Complete the following
**a)** From the Quetta blast report, return the passage from "Video footage showed" to "the dead lawyer." without changes.
**b)** In the Quetta blast report, who gave the figures of at least 45 confirmed dead and around 50 injured?

Excerpt
━━━━━━━━━━━━━━━━

At least 45 people were killed and dozens wounded Monday when an explosion ripped through a crowd of mourners at a hospital in southwest Pakistan, officials said, with fears the toll will rise.

The blast in the Balochistan provincial capital Quetta came as up to 200 people gathered at the Civil Hospital after the fatal shooting of a senior local lawyer, AFP reporters on the scene said.
Video footage showed bodies strewn on the ground, some still smoking, among pools of blood and shattered glass as shocked survivors cried and comforted one another.
Many of the dead appeared to be wearing black suits and ties as a mark of respect for the dead lawyer.
The crowd, mainly lawyers and journalists, had gone to the hospital after the death of the president of the Balochistan Bar Association in a shooting earlier Monday, provincial home secretary Akbar Harifal told AFP.
Bilal Anwar Kasi was targeted by two unidentified gunmen as he left his home for work.
"There at least 45 confirmed dead and around 50 injured," said Rehmat Saleh Baloch, health minister for Balochistan, updating earlier figures.
Officials said mobile phone jammers had been activated around hospitals in the area -- a regular precaution after an attack -- making it hard to contact officers on the ground to get updated information.
There was no immediate claim of responsibility for either the blast or the shooting. But militant groups in the province routinely target security forces and government installations.

━━━━━━━━━━━━━━━━

Raw data

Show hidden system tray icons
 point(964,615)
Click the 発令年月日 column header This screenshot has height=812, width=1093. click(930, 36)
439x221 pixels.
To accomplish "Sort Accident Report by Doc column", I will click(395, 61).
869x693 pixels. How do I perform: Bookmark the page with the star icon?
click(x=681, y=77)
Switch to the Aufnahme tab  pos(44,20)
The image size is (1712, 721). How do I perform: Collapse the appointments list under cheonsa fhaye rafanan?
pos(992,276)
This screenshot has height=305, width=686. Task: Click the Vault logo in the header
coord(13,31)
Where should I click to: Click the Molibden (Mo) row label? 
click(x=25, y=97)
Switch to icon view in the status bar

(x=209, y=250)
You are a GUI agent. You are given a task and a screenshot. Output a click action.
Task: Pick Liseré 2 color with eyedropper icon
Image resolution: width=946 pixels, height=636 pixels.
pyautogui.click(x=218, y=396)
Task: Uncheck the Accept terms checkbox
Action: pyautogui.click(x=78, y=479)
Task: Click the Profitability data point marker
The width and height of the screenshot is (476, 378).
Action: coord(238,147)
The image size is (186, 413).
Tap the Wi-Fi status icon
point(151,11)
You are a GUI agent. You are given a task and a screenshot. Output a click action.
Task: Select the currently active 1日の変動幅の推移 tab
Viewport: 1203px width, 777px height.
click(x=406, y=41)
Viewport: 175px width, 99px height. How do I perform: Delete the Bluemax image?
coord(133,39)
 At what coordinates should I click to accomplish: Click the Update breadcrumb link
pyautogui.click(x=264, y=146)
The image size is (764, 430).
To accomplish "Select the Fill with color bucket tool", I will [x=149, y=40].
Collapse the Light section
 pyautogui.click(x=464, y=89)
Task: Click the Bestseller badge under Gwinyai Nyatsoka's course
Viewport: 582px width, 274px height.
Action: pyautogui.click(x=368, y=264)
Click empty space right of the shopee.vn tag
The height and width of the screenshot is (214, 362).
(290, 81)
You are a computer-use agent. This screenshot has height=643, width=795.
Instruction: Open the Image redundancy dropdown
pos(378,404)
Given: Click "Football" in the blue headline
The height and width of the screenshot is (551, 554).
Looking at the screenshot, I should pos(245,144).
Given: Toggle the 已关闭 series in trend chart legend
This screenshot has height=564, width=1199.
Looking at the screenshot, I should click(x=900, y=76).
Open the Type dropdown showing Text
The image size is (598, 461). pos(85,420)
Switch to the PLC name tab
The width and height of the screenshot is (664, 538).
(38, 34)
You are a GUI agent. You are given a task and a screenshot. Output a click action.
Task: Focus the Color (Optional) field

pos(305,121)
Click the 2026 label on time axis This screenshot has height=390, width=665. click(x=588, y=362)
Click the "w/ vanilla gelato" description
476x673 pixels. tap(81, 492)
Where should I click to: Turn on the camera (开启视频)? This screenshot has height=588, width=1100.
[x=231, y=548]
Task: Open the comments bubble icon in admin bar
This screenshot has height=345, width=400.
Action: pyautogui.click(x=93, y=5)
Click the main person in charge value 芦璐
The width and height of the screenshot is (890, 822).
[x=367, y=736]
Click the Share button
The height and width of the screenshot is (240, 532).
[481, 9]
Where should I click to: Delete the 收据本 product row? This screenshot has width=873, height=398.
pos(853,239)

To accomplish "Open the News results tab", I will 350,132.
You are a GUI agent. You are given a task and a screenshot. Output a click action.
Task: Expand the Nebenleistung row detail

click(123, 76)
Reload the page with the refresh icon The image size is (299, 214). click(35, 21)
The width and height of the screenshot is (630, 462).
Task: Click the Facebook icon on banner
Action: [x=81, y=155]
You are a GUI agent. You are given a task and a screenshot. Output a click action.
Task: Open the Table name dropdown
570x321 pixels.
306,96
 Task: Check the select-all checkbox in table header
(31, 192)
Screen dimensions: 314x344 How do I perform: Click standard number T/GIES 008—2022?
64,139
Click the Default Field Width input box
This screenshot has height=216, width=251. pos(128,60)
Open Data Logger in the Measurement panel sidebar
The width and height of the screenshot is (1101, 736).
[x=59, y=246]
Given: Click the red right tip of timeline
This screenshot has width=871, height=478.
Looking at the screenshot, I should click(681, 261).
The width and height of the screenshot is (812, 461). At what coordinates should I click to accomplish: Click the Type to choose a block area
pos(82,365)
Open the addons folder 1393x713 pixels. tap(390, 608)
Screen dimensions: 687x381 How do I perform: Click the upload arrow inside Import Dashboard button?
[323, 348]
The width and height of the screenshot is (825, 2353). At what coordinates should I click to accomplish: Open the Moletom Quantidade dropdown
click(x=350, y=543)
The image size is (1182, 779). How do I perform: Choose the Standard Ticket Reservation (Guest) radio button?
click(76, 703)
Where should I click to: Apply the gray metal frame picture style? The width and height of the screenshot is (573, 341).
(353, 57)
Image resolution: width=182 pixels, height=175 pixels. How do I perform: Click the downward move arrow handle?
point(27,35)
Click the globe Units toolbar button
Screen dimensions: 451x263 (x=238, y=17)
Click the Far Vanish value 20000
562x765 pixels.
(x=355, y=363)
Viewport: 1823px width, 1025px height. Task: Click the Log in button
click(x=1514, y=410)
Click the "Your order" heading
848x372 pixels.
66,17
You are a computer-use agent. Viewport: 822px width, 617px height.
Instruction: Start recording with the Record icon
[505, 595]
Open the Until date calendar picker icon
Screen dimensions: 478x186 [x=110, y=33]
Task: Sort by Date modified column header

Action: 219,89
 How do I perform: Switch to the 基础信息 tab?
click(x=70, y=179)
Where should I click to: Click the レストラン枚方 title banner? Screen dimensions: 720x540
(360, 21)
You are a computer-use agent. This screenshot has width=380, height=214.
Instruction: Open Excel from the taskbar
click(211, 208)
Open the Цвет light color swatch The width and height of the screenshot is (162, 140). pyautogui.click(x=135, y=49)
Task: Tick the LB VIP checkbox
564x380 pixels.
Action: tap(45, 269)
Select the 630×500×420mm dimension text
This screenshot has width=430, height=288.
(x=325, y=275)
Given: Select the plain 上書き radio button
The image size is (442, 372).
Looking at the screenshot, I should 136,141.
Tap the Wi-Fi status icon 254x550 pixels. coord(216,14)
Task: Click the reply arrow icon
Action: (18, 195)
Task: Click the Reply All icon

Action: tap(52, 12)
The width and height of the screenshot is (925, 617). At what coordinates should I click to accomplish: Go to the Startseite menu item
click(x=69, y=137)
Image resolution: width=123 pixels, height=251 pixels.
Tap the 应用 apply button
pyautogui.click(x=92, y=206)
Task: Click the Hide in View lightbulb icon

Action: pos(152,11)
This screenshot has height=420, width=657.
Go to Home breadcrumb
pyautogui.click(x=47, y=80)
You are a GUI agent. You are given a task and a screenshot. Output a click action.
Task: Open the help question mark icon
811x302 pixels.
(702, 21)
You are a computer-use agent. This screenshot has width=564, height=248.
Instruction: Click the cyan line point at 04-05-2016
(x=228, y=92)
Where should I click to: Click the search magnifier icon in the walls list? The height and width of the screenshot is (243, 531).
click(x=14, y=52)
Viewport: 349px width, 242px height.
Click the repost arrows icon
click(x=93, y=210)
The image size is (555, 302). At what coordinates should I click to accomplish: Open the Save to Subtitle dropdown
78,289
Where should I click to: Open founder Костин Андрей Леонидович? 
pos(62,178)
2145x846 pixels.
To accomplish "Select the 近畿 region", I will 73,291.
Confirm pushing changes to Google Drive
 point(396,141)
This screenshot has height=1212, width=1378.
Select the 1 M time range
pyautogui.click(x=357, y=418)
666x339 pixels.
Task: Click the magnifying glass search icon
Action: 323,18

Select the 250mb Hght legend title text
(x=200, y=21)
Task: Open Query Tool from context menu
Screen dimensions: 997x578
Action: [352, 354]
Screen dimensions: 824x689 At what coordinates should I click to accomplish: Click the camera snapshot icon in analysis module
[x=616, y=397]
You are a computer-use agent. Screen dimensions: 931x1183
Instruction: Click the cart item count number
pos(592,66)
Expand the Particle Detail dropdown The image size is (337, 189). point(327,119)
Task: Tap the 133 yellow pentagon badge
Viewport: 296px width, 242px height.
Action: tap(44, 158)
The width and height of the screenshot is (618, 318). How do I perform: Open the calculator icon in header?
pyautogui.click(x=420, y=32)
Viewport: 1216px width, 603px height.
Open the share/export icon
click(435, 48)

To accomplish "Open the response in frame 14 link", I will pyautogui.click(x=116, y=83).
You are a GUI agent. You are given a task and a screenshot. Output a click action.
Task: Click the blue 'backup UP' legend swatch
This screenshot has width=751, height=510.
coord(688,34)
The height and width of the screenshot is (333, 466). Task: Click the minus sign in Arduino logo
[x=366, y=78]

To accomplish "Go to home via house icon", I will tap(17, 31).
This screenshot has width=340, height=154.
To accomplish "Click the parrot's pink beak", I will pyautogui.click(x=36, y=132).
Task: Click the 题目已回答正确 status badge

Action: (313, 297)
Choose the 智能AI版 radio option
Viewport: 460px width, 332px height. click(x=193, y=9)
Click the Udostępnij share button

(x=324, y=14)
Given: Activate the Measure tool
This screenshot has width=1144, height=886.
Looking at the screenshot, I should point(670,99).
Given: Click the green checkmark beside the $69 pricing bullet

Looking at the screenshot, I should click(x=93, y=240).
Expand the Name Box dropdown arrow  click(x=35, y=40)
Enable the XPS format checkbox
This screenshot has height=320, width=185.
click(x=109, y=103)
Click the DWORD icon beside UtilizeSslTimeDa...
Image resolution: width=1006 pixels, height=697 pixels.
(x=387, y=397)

━━━━━━━━━━━━━━━━

Solutions to each task
**a)**
Video footage showed bodies strewn on the ground, some still smoking, among pools of blood and shattered glass as shocked survivors cried and comforted one another.
Many of the dead appeared to be wearing black suits and ties as a mark of respect for the dead lawyer.

**b)** Rehmat Saleh Baloch, the health minister for Balochistan.